L'Inde séculaire tourne le dos à son génie

I Sans les Anglais

Midi à Bombay. Sous la chaleur la ville gît, comme vidée. Seuls quelques coolies dorment accablés au long du quai. Les corbeaux mêmes se sont presque tus. Derrière la mer incolore, désert, l'opaque ciel des tropiques. Seul un vautour, agent voyer de l'Union Indienne, d'un vol mécanique, passe d'un mur à un autre.

Implacable, mon compagnon me montre non sans emphase la porte laide et triomphale par quoi naguère entraient les vices-rois. Par cette porte sont aussi partis les derniers Anglais. Est-ce un symbole ? Elle n'ouvre que sur le vide.

Et n'est-ce pas un vide qu'on laissé les Anglais en se retirant ? Depuis que je suis aux Indes, l'idée de ce vide m'obsède. Car les Anglais sont vraiment partis, sans laisser de traces que le jeu de cricket et l'exécrable cuisine des hôtels.

Pas de traces, pas de stigmates, mais des regrets.
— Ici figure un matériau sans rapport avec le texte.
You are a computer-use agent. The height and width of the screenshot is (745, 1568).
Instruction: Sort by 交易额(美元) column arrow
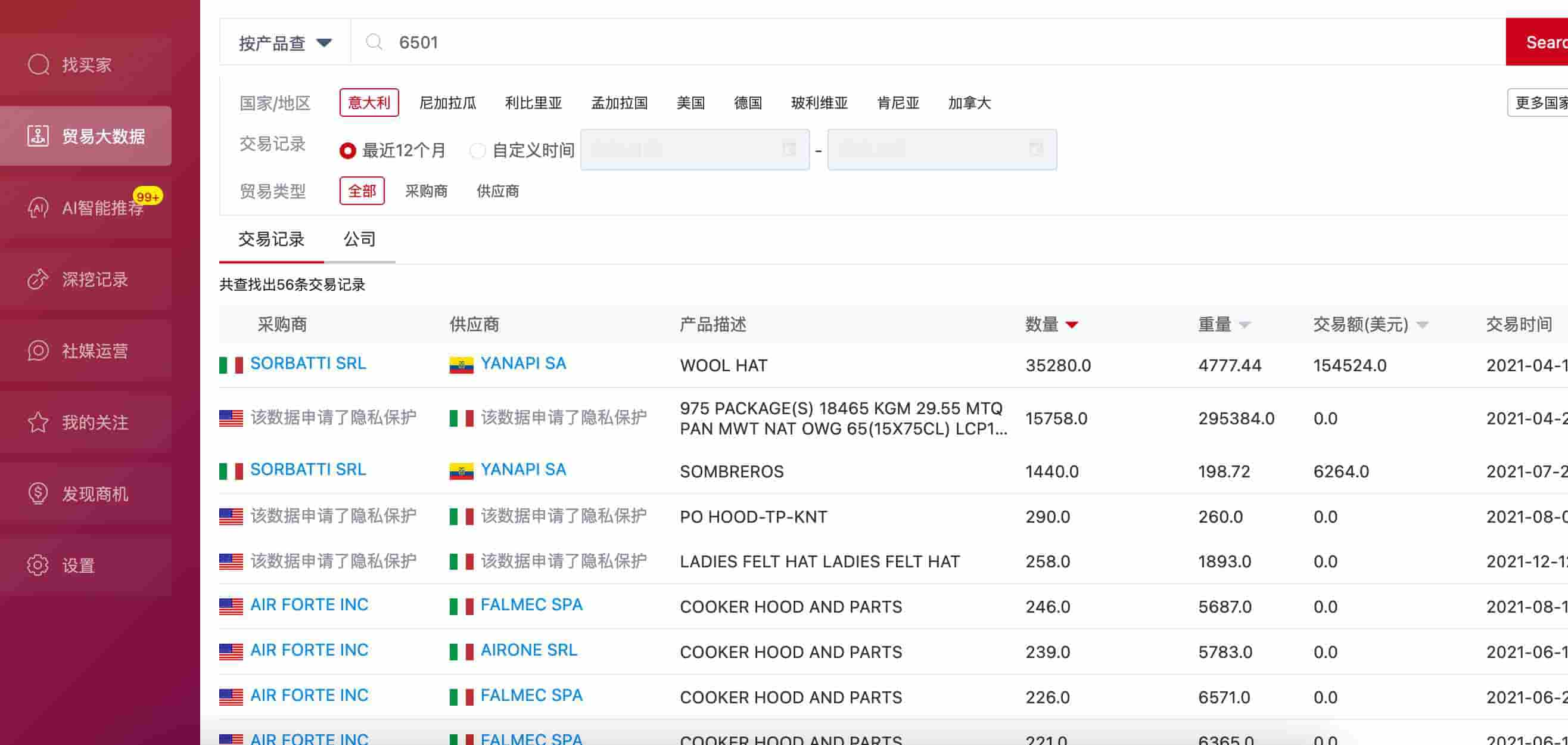(x=1423, y=325)
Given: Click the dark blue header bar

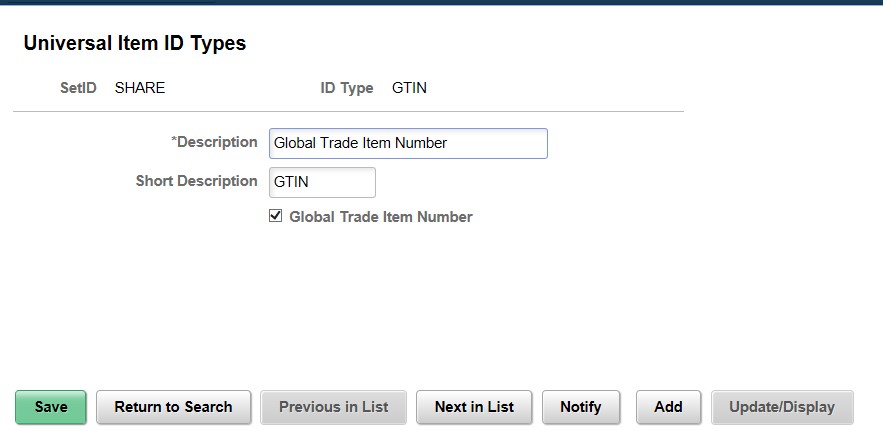Looking at the screenshot, I should (441, 2).
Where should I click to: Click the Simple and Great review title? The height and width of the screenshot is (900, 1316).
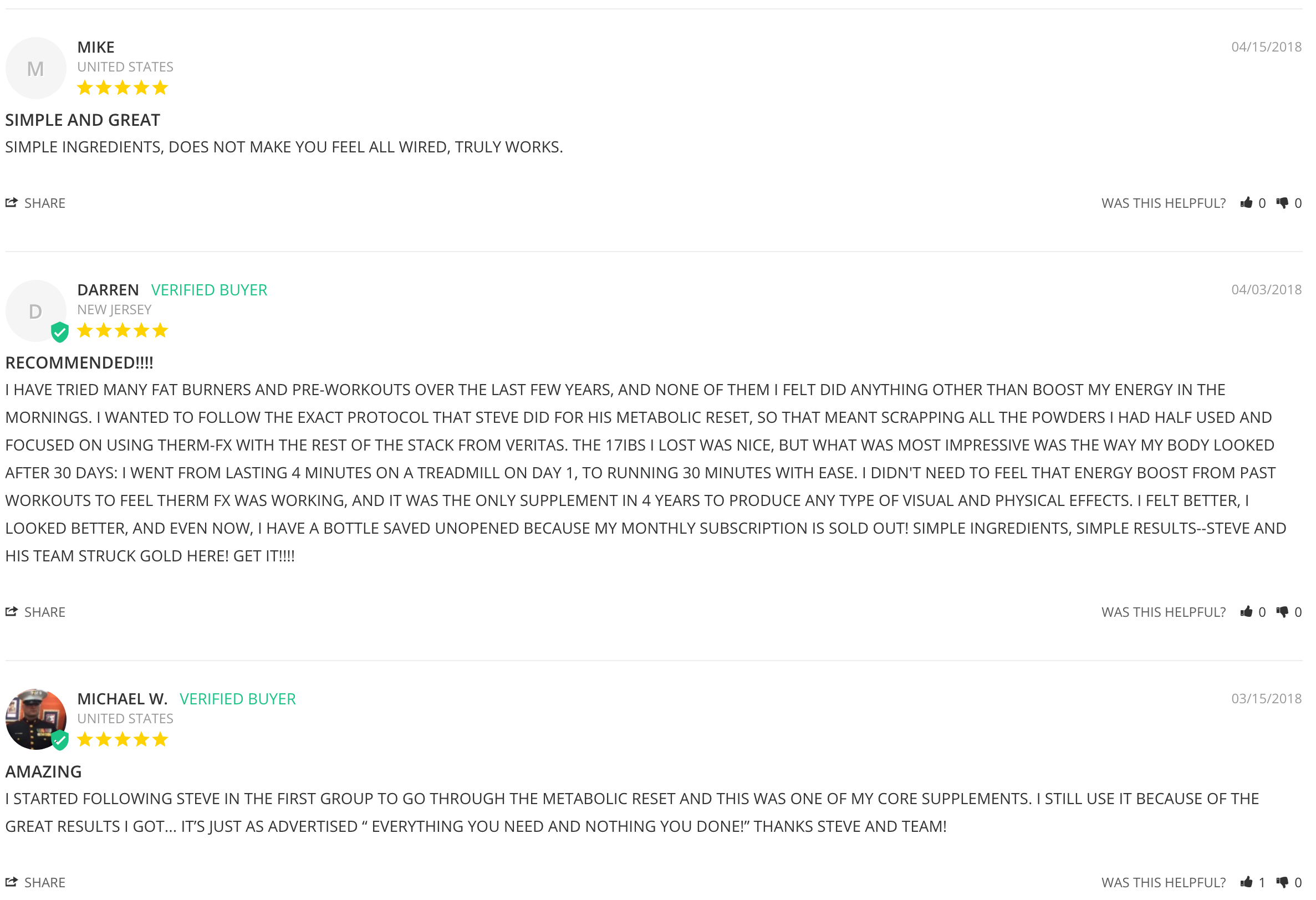click(x=83, y=120)
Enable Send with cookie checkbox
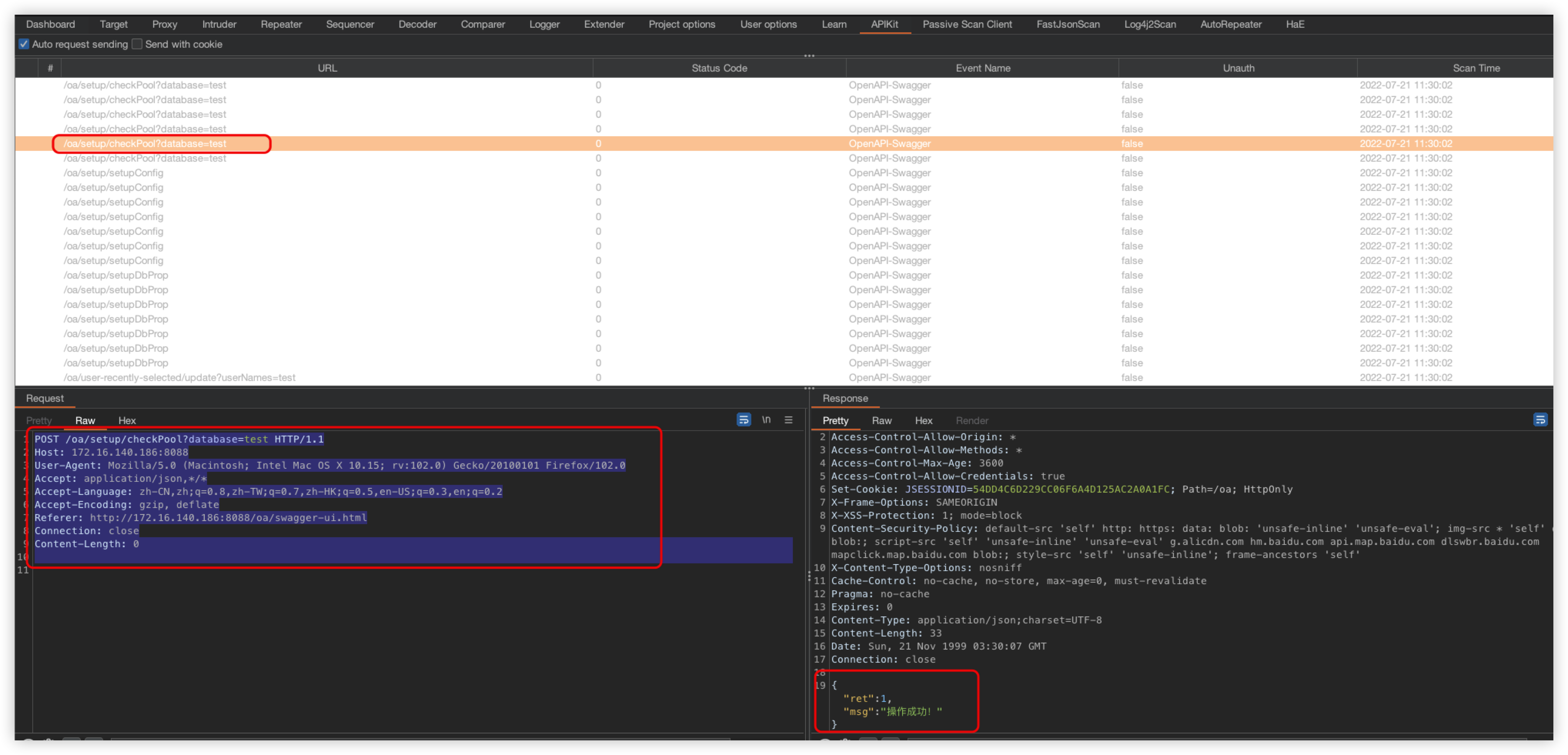The width and height of the screenshot is (1568, 755). [x=137, y=44]
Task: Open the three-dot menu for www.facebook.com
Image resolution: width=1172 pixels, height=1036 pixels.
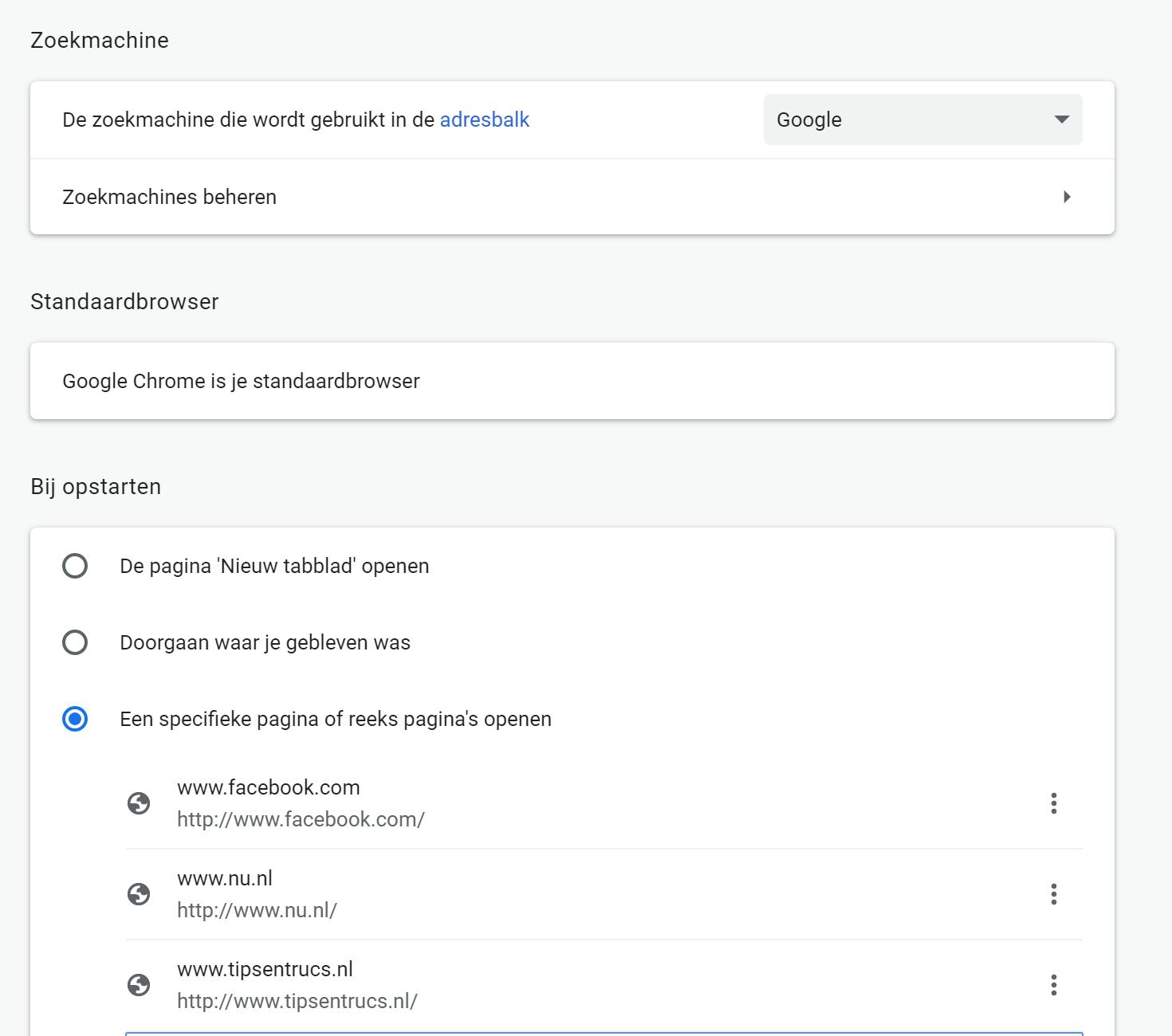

Seuls se réjouissent qu'ils ne soient plus là l'équipe des politiciens habiles à exploiter ce grand vide et peut-être une certaine bourgeoisie vexée de ne pas avoir été admise dans les clubs britanniques. Encore celle-ci est-elle déçue. Les derniers Anglais ne sont pas plus affables envers ces libres citoyens que jadis envers les « natives ». Leur club, à Bombay, n'est toujours pas ouvert aux Indiens.

Regrets du petit peuple, par contre. « Ah ! C'était mieux du temps des Anglais », me disait hier un chauffeur de taxi : « Tout est triste, à présent. On croirait que le pays ne vit plus. «  Ce matin, c'était mon coiffeur : « Quel dommage que vous n'ayez pas connu l'Inde au temps des Anglais ! » Même dans ce magazine que je feuillette, je sens percer un regret. On y déplore que désormais le pire laisser-aller ait envahi l'Inde. En le lisant, je pense à ce fonctionnaire de l'Ordre de la police, hier, trop occupé à se curer les ongles pour m'indiquer le bureau où je devais me rendre.

Impéritie et concussion

Ce grand vide laissé par les Anglais : il a nom impéritie et concussion. Avec une absence totale de nationalisme, mes amis indiens, humbles gens il est vrai, m'en détaillent des exemples. Voici l'histoire des vaches, trop triste pour être savoureuse. On manquait de lait cet été, on manque toujours de lait aux Indes. L'absence de pâturages, surtout dans la saison sèche, en est la cause. Qu'à cela ne tienne ! Avec l'ignorance des bureaucraties, le gouvernement a pris, si je puis dire, la vache par les cornes. Il a interdit l'abattage des vaches de moins de quinze ans. Résultat : les maigres pâturages ont été encore plus surchargés, la production de lait a baissé.

Le concert des plaintes s'élève partout à Madras. Dans cette province – importante de cinquante mille habitants – sévit la prohibition. Elle y règne comme une sorte de maladie sociale, entraînant tous les abus qui lui sont inhérents et j'oserais dire classiques, mais encore, dans ce pays d'Orient, toutes les exactions de la police. Le prétexte est si bon pour les visites domiciliaires, pour les vexations et les chantages ! Dut en fin de semaine le policier venir à Pondichéry se gaver d'alcool pendant vingt-quatre heures.

Sans doute ici a-t-on trouvé le secret des compressions budgétaires : on ne verse aux fonctionnaires qu'un traitement de famine. Que nos stratèges politiques, aux tables de marbre du Café du Commerce, ne se hâtent pas trop d'admirer. Le fonctionnaire, qui doit vivre, se paie sur l'administré. La loi n'est plus qu'un prétexte à de profitables dispenses. Ainsi est morte la Chine de Chang Kaï Chek.